Doctoral Dissertations

Date of Award

8-2008

Degree Type

Dissertation

Degree Name

Doctor of Philosophy

Major

Business Administration

Major Professor

Phillip Dave

Committee Members

James Wansley, Tracie Woidtke, Donald Bruce

Abstract

For many years, academics generally viewed uptick rules as short sale constraints that contribute to stock overvaluation and hamper stock price efficiency. Recently adopted Regulation SHO provides us with a natural experiment to study the impact of the suspension of uptick rules on various market quality measures in a controlled environment.
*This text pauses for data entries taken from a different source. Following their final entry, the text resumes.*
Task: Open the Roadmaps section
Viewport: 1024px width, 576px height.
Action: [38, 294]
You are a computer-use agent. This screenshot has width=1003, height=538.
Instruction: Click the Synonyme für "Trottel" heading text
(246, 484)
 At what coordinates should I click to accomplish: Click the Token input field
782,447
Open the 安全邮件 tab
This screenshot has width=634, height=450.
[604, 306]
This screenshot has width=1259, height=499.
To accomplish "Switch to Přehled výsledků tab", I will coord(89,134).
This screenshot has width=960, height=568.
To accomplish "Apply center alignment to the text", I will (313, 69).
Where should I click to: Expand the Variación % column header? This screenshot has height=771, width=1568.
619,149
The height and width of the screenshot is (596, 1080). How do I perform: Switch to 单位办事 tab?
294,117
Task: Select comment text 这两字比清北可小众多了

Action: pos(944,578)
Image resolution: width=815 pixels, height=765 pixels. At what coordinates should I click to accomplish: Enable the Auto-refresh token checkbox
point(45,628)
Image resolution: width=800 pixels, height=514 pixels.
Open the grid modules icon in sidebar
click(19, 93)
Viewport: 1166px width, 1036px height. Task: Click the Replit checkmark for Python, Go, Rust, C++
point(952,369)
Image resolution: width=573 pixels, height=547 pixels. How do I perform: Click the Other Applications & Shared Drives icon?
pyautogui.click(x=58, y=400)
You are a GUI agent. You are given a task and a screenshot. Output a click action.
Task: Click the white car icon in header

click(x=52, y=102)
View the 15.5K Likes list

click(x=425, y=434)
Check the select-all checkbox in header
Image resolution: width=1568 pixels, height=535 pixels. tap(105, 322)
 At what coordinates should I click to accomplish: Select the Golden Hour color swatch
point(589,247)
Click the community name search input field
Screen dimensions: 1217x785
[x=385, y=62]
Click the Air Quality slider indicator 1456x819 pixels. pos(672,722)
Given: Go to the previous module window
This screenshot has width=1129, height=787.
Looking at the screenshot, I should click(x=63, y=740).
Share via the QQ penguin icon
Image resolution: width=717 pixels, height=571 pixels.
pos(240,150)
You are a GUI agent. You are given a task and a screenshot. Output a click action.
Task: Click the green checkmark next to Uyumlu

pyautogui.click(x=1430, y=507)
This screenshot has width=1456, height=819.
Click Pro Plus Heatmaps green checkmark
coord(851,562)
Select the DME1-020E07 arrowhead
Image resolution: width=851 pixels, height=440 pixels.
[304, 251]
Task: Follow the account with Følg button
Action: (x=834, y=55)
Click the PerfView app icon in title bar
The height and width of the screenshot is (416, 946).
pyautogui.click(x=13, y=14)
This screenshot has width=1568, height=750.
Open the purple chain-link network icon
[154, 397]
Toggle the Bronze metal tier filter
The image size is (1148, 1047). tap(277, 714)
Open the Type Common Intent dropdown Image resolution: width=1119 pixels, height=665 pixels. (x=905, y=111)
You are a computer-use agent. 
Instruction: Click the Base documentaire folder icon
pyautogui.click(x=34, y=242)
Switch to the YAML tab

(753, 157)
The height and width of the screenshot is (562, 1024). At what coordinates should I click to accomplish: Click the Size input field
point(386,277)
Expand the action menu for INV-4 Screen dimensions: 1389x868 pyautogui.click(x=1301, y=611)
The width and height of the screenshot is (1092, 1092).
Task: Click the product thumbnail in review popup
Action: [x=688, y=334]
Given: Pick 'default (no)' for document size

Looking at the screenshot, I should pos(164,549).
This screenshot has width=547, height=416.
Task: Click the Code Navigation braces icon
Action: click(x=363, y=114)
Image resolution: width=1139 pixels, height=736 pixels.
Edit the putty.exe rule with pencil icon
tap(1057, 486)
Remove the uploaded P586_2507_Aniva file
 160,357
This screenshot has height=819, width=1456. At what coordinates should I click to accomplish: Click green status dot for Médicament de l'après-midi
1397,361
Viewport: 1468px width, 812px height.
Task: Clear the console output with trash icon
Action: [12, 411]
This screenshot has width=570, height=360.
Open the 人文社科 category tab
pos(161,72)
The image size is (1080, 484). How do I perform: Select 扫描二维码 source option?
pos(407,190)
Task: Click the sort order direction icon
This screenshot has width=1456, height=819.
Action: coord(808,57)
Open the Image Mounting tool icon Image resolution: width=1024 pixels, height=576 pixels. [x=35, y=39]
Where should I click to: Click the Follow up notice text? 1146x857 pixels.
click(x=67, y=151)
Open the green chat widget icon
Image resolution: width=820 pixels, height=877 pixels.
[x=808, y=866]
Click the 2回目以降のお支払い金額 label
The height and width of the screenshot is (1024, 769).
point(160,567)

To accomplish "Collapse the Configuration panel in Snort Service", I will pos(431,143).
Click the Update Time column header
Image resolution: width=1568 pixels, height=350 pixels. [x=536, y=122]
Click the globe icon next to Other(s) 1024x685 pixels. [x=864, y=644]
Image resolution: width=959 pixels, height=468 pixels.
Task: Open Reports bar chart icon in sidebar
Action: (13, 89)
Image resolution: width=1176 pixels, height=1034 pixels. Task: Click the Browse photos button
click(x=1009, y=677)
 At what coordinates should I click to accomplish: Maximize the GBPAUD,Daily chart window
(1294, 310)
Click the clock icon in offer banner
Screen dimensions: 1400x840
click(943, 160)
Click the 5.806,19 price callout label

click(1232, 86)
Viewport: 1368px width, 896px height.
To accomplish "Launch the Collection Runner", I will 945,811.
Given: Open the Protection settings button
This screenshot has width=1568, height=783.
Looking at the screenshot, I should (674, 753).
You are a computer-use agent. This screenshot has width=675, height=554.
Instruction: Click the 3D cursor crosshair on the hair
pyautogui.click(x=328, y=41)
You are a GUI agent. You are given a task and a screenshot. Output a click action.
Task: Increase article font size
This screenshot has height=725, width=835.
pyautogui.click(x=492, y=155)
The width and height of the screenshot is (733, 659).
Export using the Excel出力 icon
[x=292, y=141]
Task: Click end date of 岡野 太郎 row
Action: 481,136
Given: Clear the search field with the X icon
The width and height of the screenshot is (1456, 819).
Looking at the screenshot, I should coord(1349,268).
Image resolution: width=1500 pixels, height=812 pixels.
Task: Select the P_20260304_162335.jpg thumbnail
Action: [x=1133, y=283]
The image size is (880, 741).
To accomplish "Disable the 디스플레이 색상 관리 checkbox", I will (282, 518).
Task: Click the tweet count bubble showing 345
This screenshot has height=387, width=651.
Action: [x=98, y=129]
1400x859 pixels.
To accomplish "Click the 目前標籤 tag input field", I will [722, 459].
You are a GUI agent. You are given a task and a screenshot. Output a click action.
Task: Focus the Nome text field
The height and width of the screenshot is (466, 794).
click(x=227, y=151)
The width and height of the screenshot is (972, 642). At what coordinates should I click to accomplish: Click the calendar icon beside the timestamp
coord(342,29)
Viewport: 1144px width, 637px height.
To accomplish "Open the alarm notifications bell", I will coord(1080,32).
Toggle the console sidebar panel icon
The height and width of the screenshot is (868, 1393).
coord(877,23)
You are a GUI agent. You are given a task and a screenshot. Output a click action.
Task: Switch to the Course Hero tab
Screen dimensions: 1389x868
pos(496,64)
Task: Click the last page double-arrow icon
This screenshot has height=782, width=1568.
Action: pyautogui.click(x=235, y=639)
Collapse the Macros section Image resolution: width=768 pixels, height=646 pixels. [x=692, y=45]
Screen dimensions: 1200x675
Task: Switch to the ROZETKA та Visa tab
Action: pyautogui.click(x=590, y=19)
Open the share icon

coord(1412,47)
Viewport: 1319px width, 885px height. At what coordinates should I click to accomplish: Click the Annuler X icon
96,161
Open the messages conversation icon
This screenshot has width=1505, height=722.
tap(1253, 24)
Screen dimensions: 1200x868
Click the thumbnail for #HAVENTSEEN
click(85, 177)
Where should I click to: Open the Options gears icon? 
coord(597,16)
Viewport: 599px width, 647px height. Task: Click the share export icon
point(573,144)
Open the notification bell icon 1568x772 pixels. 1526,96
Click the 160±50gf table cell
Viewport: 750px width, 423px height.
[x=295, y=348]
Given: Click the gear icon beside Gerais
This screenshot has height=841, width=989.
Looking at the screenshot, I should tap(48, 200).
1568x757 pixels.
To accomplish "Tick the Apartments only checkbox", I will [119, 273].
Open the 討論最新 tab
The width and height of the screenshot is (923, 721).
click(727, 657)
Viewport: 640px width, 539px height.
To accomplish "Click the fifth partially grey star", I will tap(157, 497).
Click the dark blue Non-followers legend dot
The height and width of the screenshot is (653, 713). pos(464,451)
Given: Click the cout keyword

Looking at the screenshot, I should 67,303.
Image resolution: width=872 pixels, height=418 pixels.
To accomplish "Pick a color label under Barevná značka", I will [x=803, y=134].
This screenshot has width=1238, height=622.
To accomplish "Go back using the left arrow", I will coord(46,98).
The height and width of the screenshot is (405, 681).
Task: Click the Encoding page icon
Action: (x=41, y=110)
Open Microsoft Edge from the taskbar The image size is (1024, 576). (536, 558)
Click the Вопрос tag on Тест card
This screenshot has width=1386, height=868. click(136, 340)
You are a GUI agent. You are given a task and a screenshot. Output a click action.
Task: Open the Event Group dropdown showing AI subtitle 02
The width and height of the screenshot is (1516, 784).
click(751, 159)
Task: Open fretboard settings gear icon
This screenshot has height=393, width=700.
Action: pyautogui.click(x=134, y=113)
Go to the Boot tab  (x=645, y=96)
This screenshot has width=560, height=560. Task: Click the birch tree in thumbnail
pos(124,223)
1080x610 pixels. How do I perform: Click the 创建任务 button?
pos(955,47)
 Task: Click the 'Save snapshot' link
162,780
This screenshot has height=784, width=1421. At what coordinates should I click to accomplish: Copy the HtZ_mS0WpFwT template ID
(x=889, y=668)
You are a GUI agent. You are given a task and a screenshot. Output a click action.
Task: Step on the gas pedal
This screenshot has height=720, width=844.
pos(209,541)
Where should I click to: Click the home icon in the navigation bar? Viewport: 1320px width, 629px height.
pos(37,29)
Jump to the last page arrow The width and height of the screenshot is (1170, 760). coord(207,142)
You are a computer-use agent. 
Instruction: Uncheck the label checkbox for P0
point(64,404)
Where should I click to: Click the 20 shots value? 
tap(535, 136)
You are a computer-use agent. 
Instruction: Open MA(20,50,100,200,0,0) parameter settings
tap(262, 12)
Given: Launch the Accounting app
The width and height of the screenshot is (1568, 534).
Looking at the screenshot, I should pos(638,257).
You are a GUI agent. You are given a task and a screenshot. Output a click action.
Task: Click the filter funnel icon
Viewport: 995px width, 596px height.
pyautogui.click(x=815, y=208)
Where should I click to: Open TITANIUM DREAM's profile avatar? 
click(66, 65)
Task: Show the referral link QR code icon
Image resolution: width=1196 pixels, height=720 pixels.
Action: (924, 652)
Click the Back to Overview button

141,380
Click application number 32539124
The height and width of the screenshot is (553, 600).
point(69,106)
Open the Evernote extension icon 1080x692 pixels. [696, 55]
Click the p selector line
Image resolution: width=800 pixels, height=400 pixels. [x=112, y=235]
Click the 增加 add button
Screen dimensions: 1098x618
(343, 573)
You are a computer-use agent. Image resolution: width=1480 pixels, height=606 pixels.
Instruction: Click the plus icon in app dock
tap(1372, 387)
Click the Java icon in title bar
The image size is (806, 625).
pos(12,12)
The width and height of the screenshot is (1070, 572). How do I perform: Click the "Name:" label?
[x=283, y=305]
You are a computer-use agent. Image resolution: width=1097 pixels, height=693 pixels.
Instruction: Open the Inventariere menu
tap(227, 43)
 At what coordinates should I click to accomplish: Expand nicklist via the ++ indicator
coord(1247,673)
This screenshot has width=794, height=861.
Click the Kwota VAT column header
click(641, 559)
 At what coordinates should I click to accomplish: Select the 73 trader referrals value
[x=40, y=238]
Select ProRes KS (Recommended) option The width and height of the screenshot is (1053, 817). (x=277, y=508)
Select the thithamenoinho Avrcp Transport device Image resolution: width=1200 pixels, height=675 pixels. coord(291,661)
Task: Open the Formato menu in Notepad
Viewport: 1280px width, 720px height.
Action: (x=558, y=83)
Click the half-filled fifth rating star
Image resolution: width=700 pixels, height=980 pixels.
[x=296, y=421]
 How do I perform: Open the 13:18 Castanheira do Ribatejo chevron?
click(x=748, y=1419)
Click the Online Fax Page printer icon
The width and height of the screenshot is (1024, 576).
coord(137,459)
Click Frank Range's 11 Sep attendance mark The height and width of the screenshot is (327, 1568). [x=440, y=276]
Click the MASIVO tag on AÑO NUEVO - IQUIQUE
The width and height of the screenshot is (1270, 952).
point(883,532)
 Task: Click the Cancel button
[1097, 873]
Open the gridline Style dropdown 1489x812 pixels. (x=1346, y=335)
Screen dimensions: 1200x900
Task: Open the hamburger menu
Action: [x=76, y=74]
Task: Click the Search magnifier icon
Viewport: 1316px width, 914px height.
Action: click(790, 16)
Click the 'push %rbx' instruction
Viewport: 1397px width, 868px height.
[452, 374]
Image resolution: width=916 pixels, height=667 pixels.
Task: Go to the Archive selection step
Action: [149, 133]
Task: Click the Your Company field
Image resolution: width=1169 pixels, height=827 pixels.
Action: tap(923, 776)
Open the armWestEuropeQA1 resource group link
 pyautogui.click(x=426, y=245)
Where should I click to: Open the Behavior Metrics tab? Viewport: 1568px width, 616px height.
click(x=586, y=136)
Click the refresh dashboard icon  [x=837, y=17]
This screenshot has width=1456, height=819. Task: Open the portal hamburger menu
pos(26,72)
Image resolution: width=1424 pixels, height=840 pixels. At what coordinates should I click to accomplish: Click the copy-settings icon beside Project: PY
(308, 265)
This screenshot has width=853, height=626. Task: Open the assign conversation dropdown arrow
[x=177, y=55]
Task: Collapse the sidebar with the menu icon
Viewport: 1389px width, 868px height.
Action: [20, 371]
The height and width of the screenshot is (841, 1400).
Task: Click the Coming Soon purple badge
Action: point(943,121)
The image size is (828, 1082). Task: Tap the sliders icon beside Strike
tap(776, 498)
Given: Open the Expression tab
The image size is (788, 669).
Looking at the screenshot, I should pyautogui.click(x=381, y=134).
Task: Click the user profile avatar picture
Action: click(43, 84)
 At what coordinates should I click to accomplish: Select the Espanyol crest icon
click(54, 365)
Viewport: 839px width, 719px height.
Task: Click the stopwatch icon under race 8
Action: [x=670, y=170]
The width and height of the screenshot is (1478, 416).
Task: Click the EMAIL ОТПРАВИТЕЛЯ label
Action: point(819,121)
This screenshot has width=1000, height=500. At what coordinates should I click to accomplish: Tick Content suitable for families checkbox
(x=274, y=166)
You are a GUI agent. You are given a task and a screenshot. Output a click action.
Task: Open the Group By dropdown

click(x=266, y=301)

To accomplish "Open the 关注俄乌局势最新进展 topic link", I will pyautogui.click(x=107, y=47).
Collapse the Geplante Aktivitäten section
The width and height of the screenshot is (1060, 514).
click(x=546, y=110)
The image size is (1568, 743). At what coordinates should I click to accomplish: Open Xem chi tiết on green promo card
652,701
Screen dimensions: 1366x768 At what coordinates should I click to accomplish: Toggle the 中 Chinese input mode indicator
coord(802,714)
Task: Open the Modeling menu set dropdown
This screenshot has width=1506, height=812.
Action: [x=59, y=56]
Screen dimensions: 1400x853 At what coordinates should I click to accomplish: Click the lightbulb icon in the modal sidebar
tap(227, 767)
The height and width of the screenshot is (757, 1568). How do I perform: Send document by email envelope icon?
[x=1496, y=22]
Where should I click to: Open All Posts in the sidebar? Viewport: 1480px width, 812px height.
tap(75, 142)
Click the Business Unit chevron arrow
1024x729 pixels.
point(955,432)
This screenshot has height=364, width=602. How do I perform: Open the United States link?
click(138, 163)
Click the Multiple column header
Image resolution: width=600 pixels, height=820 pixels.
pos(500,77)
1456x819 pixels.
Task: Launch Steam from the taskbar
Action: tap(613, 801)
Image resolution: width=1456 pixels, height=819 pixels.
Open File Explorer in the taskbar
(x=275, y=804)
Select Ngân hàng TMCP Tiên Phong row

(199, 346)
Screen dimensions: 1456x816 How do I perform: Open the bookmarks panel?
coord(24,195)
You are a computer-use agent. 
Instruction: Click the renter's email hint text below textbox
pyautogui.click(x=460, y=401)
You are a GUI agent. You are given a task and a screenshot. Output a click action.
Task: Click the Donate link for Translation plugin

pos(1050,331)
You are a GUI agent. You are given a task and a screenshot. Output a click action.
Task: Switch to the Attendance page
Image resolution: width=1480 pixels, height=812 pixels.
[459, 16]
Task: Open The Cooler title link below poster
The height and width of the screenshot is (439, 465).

In the first essay, I investigate the impact of removing short sale price test rules on stock returns and find that on the NYSE, removing the tick-test rule mitigates stock overvaluation. On the NASDAQ, however, lifting the bid-test rule goes beyond correcting such overvaluation. It shows that prices of high-dispersion stocks tend to be depressed relative to prices of low-dispersion stocks. I also examine the relationship between daily short selling activities and stock returns and find that on average short sellers are more likely to be value-driven “contrarians” who short sell following high stocks returns. In the second essay, I examine the information content of short selling around the release of analyst recommendations. By looking at the magnitude and the speed of price response to analyst downgrade recommendations, I provide intra-day evidence supporting the documented assertion that suspension of the uptick rule helps improve stock price efficiency. For after-hour downgrades, pilot stocks respond quickly, with virtually all of the price response incorporated by the following open, while control stocks take an extra half hour after opening to fully reflect the new information. For downgrades that occur during normal trading hours, downgrade information is partially incorporated into pilot stock prices up to two hours before the recommendation is released, while control stocks take up to an hour and a half after the recommendation release to impound the information into stock price. Finally, short selling activities prior to the release of analyst recommendations indicate that short sellers capitalize on their private information associated with upcoming downgrades in the control sample, but such behavior seems to disappear in the pilot sample. I conjecture that, during the pilot program, short sellers were aware of the SEC’s regulatory scrutiny of pilot stocks and thus avoided trading on their private information in those stocks.